On peut être contre, dit-il, mais il faut trouver d’autres arguments. En effet, Parizeau ne soulève le véritable défi que dans les deux derniers paragraphes de son texte. L’endettement actuel des pays et des individus ne constitue un problème que si la croissance économique n’y sera pas pour en réduire l’importance relative et fournir une hausse des revenus. Les économistes n’en parlent tout simplement pas, mais tout indique que la croissance connue par les pays riches depuis la Deuxième Guerre mondiale est presque terminée. C’est clairement la tendance au Canada et au Québec, comme le montre la figure. Tim Morgan, analyste d’une firme d’investissement de la City de Londres, suggère que, selon une comptabilité raisonnable, elle est déjà terminée, et cela depuis longtemps.
Dans mon dernier article, j’ai commenté la préoccupation des économistes (et d’autres) face à la situation au Japon (et on peut y ajouter l’Europe), qui n’arrive pas à relancer son économie . Ce qui est fascinant dans le débat, étendu à l’ensemble des pays riches (pour les pays pauvres, c’est un débat différent), c’est que les économistes se montrent incapables d’intégrer les facteurs sociaux et environnementaux dans leur vision de l’avenir, voire du présent.
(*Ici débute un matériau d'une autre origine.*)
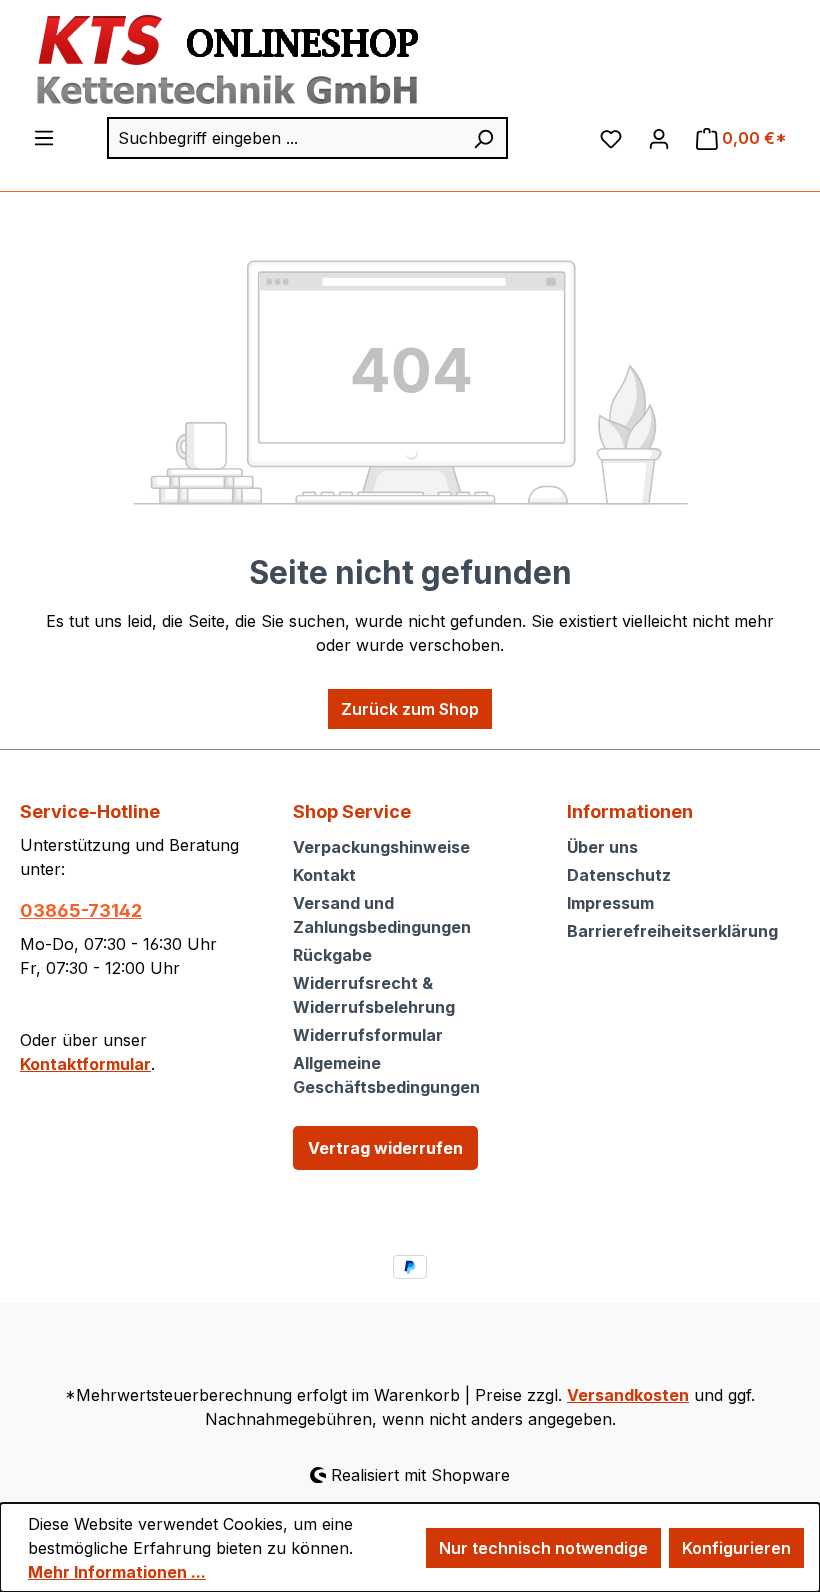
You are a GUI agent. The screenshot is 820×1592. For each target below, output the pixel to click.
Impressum (610, 903)
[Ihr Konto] (659, 138)
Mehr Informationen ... (117, 1572)
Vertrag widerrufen (385, 1148)
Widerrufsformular (368, 1035)
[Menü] (44, 137)
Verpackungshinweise (381, 847)
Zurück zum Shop (410, 709)
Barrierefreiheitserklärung (672, 931)
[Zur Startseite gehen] (222, 61)
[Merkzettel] (611, 138)
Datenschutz (619, 875)
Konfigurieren (736, 1548)
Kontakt (324, 875)
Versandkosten (628, 1395)
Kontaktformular (85, 1064)
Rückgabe (332, 955)
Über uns (602, 847)
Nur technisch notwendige (543, 1548)
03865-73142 (81, 910)
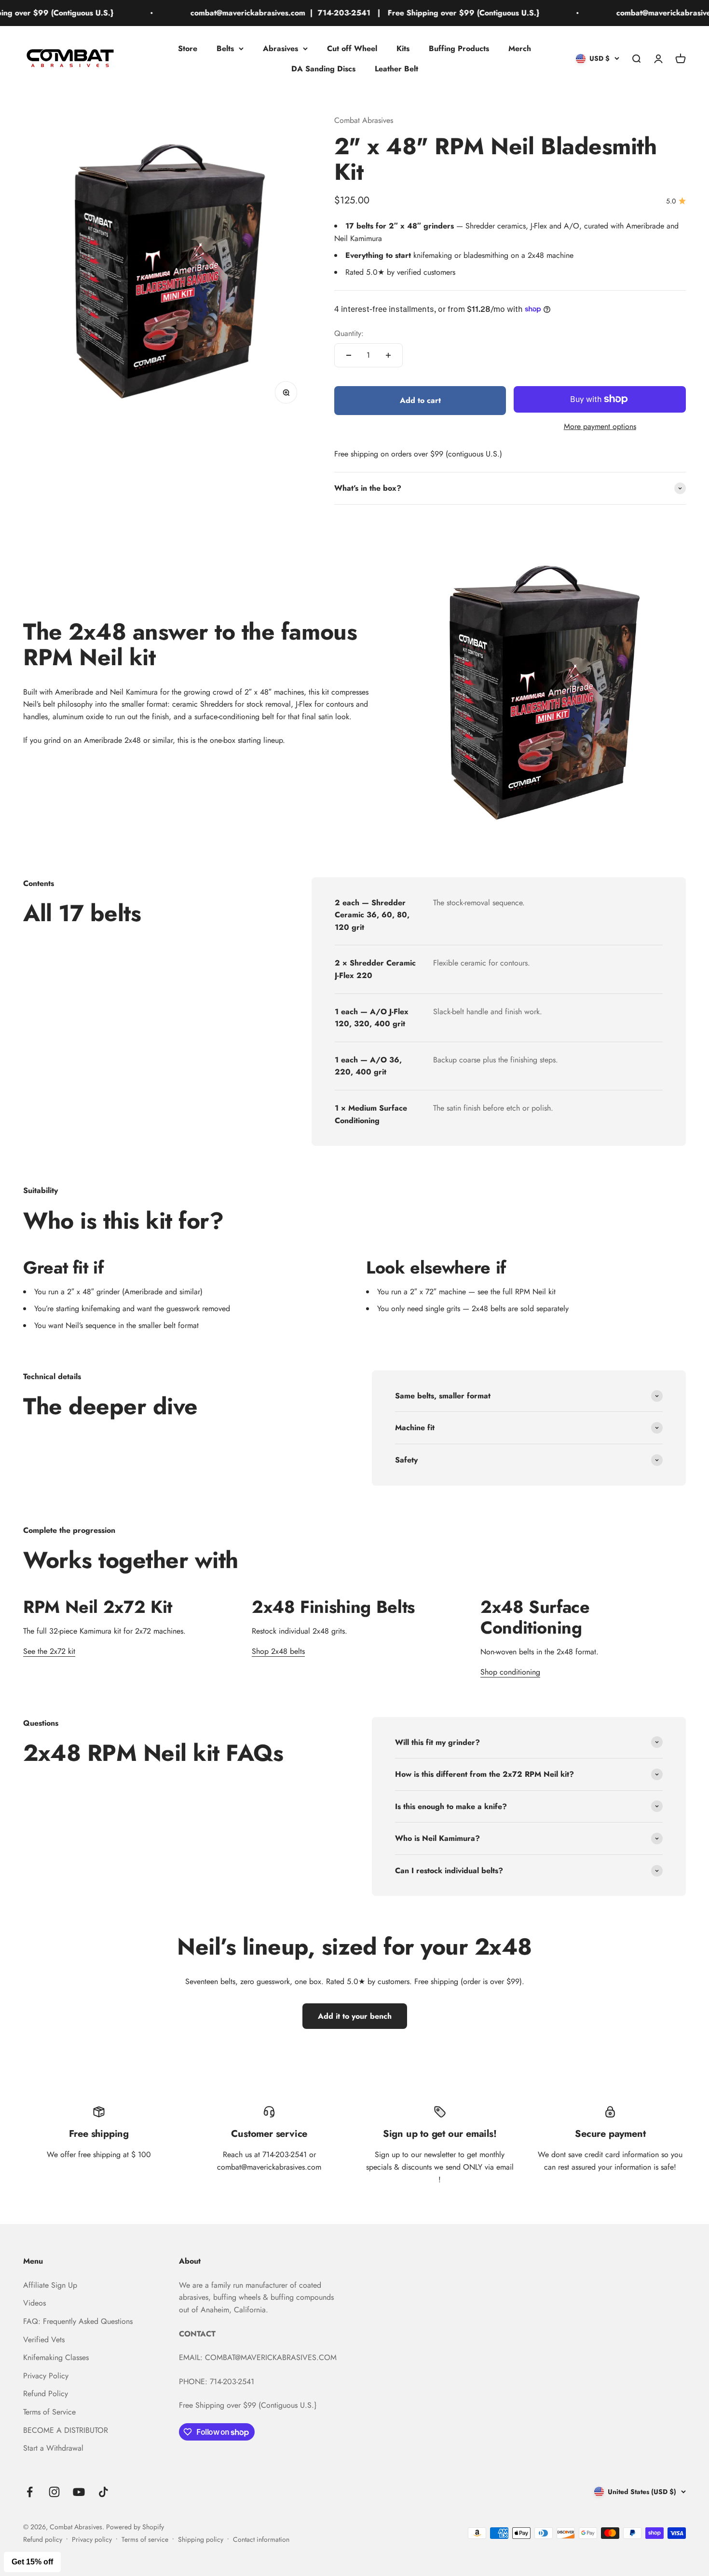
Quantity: (349, 333)
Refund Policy (45, 2393)
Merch (519, 48)
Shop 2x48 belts (278, 1651)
Le niveau de vie, et de consommation de ressources, au sein de ces pays riches est sans précédent dans l’histoire de l’humanité. Également sans précédent est la capacité de l’humanité d’influer, aujourd’hui, sur le fonctionnement des écosystèmes planétaires, alors que dans le passé les activités et les effondrements des sociétés étaient restreints à ces sociétés, assez localisées dans l’espace et dans le temps.
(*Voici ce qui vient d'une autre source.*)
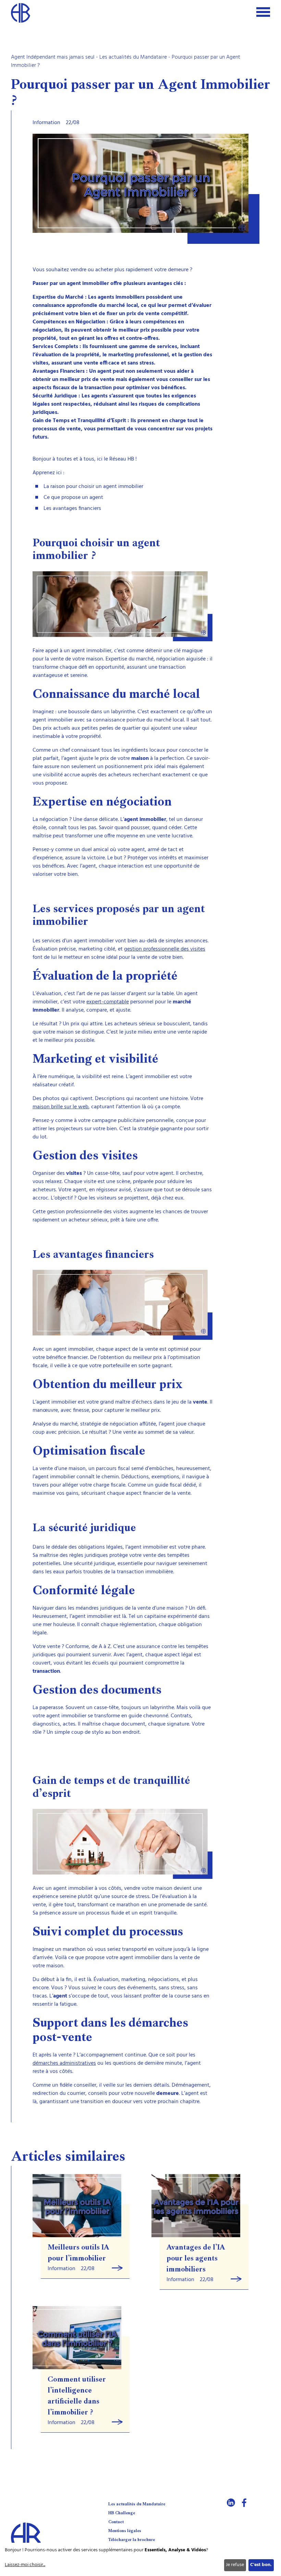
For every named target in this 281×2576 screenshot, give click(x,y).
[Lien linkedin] (231, 2503)
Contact (116, 2522)
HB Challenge (121, 2513)
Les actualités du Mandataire (133, 57)
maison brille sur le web (60, 1106)
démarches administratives (64, 2063)
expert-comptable (107, 1002)
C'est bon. (261, 2565)
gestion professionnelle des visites (164, 949)
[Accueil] (20, 13)
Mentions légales (124, 2531)
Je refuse (235, 2565)
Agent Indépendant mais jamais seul (53, 57)
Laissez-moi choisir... (25, 2565)
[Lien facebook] (244, 2503)
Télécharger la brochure (131, 2540)
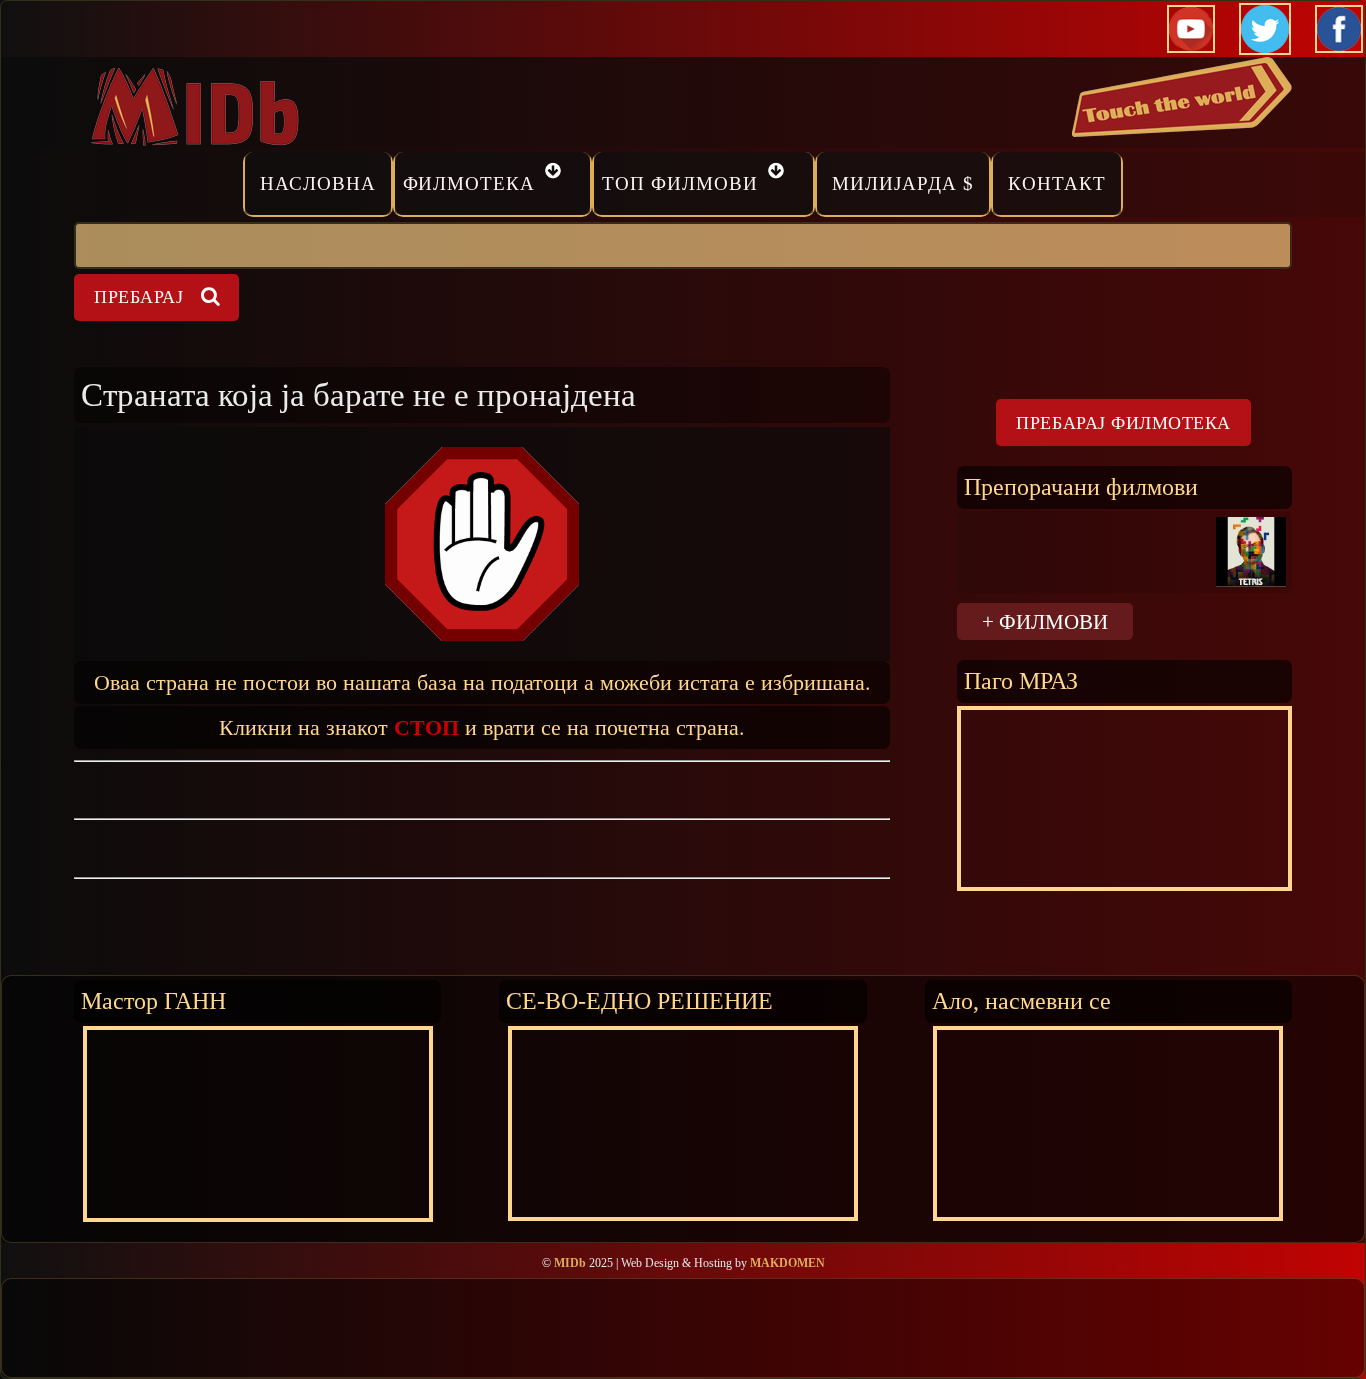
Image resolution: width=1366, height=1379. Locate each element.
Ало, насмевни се (1021, 1000)
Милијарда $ (903, 183)
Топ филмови (680, 183)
L’argument qui ne vient pas à l’esprit de Parizeau – ni à bon nombre d’entre nous – est que les sociétés riches sont déjà trop riches, que leur niveau de «richesse» a déjà entraîné une dégradation des écosystèmes planétaires qui donne toutes les indications d’être irréversible. Notre endettement ne se paiera pas par la croissance, qui ne reprendra vraisemblablement pas. Il est fort à parier qu’il ne se paiera pas, tout simplement.
Reste donc la préoccupation du lecteur du Devoir, qui pense que le coût du service de la dette de 8,6% des dépenses publiques «n’est pas dramatique». Ce coût est le reflet de taux d’intérêt historiquement bas à l’heure actuelle, et la raison de cela est que les banques centrales maintiennent leur taux bas dans un effort de stimuler une reprise, un retour de la croissance et des revenus en hausse pour les gouvernements. J’en parle autrement dans mon dernier article : si la croissance reprend et les taux d’intérêt augmentent, la part du service de la dette dans les dépenses du gouvernement augmentera aussi – à moins que la hausse des revenus soit plus importante que la hausse du coût du service de la dette, et à moins que l’effondrement des systèmes ne soit pas déjà en cours pour rendre illusoire et finalement dévastatrice cette croissance.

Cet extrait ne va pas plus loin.